Warto przygotować solidny biznesplan i ostrożnie komunikować inwestycje społeczeństwu i rynkowi. Bo czasem kończy się to spektakularnymi porażkami. Niestety, politycy potrzebują chwalić się sukcesami, nierzadko nie swoimi. Stąd rodzą się pokusy, by „podkręcać" tematy.

Pamiętają państwo łupki? Mieliśmy być drugim Teksasem, liczono już pieniądze, które emerytom miały zapewnić złotą starość. Były u nas największe firmy naftowe świata, jak Exxon, Conoco czy Talisman, które nie chciały przespać łupkowego boomu.
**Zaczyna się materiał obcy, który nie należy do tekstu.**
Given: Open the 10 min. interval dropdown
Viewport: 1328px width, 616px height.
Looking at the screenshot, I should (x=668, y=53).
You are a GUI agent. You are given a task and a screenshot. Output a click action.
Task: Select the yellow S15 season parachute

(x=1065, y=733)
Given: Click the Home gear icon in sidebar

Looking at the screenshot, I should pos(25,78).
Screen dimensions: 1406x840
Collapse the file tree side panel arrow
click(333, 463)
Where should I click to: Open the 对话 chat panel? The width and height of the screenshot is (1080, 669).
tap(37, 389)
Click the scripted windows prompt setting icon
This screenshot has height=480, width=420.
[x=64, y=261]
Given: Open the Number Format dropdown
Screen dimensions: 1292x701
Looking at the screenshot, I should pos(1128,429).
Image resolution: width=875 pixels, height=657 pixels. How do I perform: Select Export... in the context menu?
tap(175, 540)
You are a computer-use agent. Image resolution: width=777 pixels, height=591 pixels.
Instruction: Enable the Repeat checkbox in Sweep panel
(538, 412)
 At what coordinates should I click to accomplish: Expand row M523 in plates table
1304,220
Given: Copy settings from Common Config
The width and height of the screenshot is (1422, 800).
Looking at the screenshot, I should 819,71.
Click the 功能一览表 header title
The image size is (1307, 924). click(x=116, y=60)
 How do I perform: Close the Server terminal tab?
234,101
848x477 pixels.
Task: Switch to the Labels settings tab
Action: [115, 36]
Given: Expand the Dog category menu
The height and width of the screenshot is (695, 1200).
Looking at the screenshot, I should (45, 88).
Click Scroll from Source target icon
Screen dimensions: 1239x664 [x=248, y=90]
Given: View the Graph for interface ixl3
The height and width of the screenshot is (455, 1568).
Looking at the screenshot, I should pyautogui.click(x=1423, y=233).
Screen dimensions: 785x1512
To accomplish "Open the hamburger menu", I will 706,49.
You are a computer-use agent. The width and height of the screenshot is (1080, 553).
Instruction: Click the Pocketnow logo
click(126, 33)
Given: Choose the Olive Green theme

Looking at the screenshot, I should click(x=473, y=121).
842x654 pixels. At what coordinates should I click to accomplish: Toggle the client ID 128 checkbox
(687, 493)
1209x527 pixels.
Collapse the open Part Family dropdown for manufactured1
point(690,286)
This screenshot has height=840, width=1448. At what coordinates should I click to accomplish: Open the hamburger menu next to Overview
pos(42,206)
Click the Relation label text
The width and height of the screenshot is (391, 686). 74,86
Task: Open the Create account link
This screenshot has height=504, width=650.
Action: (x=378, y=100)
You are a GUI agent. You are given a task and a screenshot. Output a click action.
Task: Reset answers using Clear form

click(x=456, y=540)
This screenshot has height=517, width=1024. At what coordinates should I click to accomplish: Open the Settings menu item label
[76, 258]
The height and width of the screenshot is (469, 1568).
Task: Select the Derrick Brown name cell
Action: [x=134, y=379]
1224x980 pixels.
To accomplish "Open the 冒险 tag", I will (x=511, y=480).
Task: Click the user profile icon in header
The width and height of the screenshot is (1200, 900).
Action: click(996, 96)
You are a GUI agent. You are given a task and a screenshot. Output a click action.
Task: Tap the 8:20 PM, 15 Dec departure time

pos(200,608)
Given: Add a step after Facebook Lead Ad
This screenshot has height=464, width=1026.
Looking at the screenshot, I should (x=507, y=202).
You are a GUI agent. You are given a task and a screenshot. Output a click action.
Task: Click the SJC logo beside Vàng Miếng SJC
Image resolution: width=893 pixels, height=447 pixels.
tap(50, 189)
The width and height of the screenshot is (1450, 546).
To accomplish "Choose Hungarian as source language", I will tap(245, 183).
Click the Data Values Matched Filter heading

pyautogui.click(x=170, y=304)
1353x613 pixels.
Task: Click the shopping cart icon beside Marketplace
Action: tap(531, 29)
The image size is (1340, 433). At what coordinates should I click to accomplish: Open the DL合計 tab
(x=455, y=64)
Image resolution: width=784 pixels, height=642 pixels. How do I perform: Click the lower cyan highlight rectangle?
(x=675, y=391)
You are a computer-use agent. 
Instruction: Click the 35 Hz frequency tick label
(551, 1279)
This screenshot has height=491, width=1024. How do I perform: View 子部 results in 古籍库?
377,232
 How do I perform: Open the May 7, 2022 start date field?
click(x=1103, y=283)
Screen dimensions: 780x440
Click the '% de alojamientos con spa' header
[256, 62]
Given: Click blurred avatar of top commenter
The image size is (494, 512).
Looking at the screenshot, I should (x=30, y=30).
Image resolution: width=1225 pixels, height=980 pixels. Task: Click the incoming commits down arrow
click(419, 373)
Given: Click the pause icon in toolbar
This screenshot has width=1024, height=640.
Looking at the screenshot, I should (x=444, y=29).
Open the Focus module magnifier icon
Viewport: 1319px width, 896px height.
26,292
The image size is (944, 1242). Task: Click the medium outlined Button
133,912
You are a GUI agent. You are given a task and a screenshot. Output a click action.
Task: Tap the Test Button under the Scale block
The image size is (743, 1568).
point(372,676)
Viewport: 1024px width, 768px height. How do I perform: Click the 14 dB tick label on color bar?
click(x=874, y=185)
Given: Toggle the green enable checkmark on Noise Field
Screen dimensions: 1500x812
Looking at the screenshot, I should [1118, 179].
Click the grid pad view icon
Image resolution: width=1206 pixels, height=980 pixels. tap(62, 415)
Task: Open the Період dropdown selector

Ostatecznie z żadnej koncesji poszukiwawczej – a w szczytowym momencie było ich ponad 100 – nie znaleziono tyle gazu, by opłacało się go wydobywać. Okazało się, że technologie amerykańskie, nad którymi pracowano wiele lat, w Polsce się nie sprawdzają.

Będę nudny i się powtórzę. Polskie Sieci Elektroenergetyczne ostrzegają, że po 2020 r. będą problemy w zbilansowaniu systemu. Słowem, mogą być ograniczenia w dostawać energii. Dlatego apeluję, by polska energetyka była objęta ponadpartyjnym porozumieniem. Tak jak było z wejściem do NATO i UE. Bo co wybory, to inna jej wizja. Minister energii zapowiada, że sami sfinansujemy i zbudujemy siłownię jądrową. Boję się, że projekt ten podzieli los innych szumnie zapowiadanych, biorąc pod uwagę, że nie mamy w tym doświadczenia, a i w każdym worku z pieniędzmi kiedyś widać dno. Odłóżmy więc na bok wezwania rodem z romantyzmu i zamiary mierzmy jednak podług sił. Nigdy odwrotnie.